By Gary M. White, MD
Velvety thickening of the nape in an adolescent.
Acanthosis nigricans (AN) is a a velvety thickening of the skin of the neck and axilla.
Acanthosis nigricans presents as a thickening of the skin. Velvety thickening of the skin occurs on the neck and axilla. The elbows and of the hands may be involved as well. In the case of insulin resistance, the patient is usually obese. Diabetic finger pebbles is a variant that occurs on the knuckles. Acanthosis nigricans is more common in young adults and non-whites.
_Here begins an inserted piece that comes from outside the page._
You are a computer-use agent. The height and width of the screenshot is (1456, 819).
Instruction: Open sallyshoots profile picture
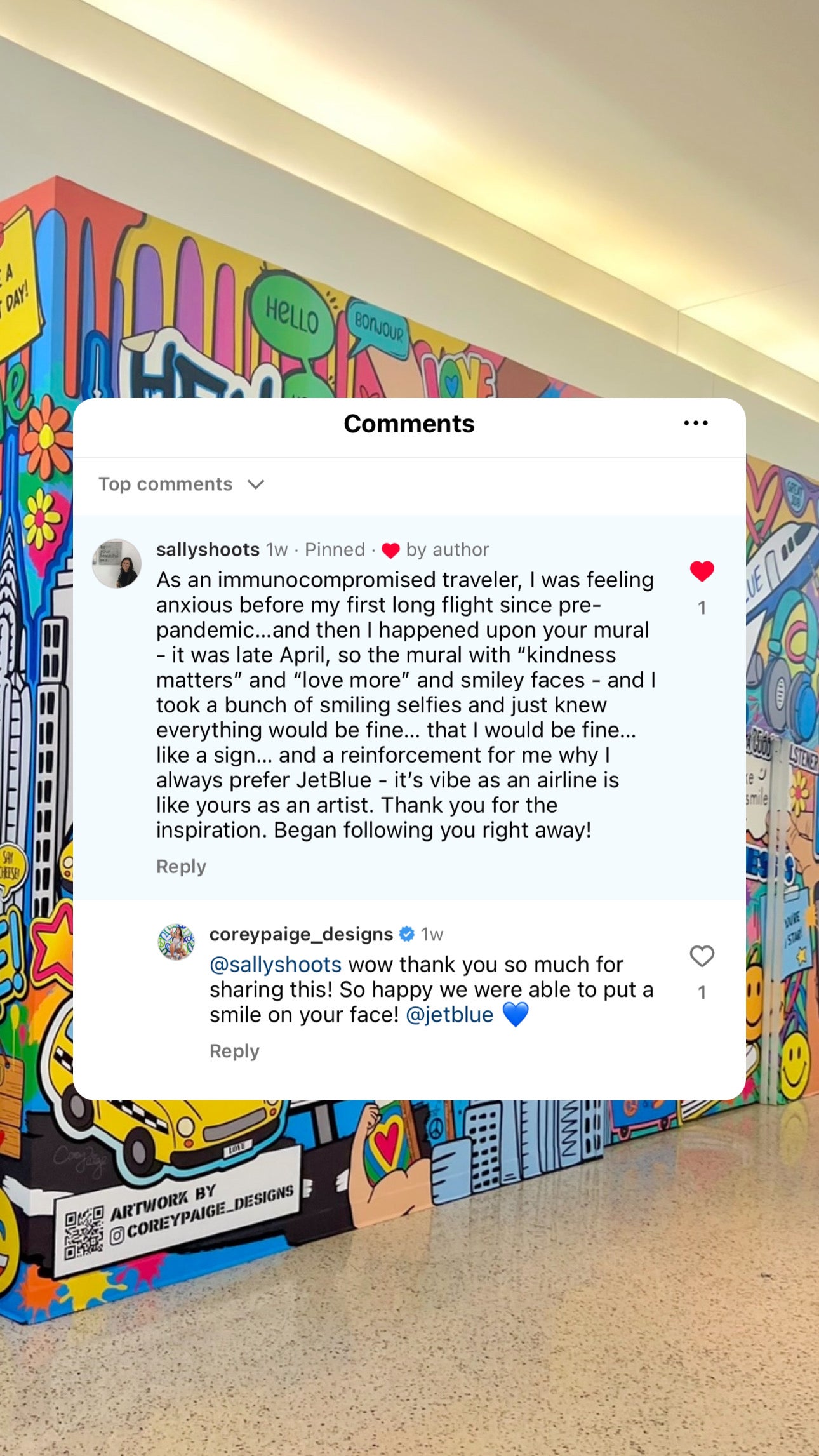point(117,564)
In the usual patient--young, overweight or obese, and with a strong family history of diabetes--no workup is necessary. The patient should be counseled on his or her risk of developing diabetes and the key need for weight loss and exercise. Metformin has been used with benefit in conduction with lifestyle changes [PD 1017;34;e281]. If the onset is abrupt and/or severe especially in an older person, the presence of a malignancy should be excluded. See malignant acanthosis nigricans.
With regard to topical therapy, this author has not found much to recommend. Some suggest combination use of a keratolytic and a retinoid, e.g., ammonium lactate 12% or 20% urea cream QAM and tretinoin or tazarotene QHS.
If blood work is desired to confirm the diagnosis, a fasting glucose and insulin level may be ordered.
Thickened, velvety skin of the axilla. Skin tags are common.
Thick velvety skin on the side of the neck.
When severe, AN may occur in more unusual sites.
Acanthosis nigricans on the abdomen at the site of repeated insulin injections.